■ **SET EXERCISE**:
Set down the lines of every row below word for word, leaving out the pictures.
─── EXTRACTED INFORMATION
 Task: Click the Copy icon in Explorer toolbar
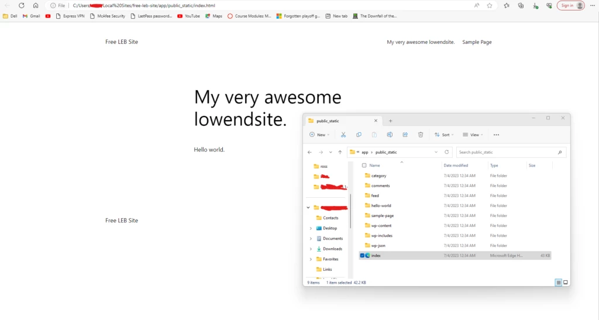coord(359,135)
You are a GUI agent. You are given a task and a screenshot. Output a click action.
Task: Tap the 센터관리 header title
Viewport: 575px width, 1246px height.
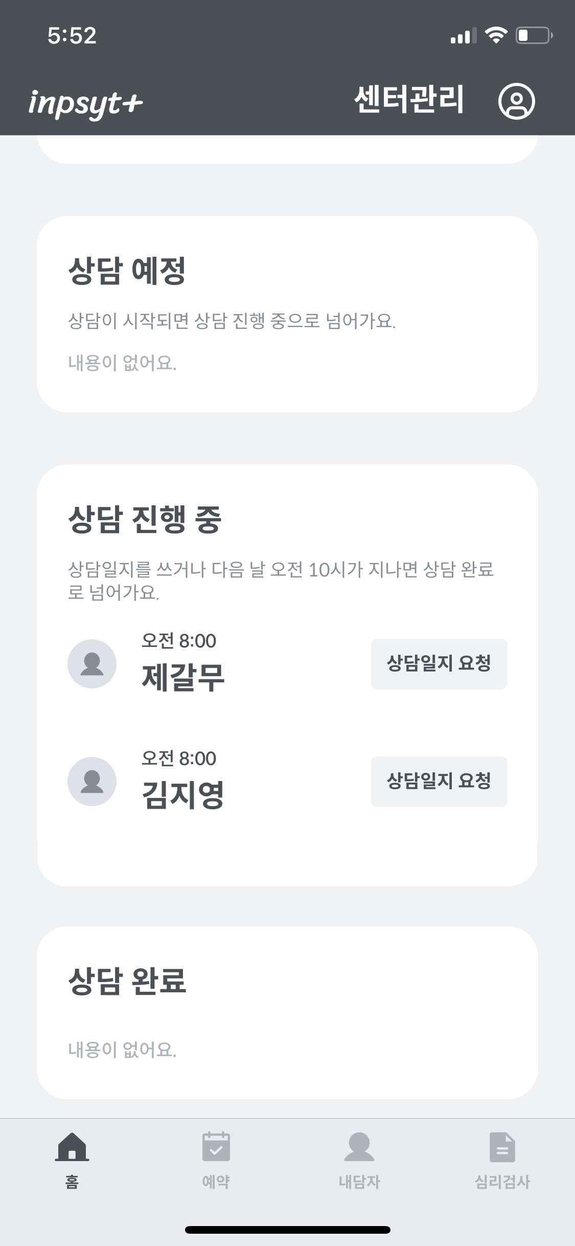tap(409, 99)
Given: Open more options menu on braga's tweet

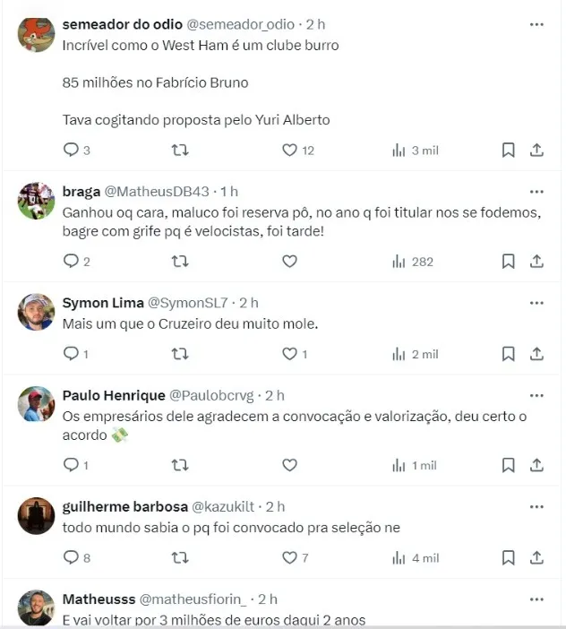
──────
■ **OUTPUT FOR THIS EXERCISE**:
 Task: Click the Copy icon in Explorer toolbar
coord(359,135)
You are a GUI agent. You are given a task and a screenshot. Output a click action.
Task: Tap the 센터관리 header title
Viewport: 575px width, 1246px height.
tap(409, 99)
Given: Open more options menu on braga's tweet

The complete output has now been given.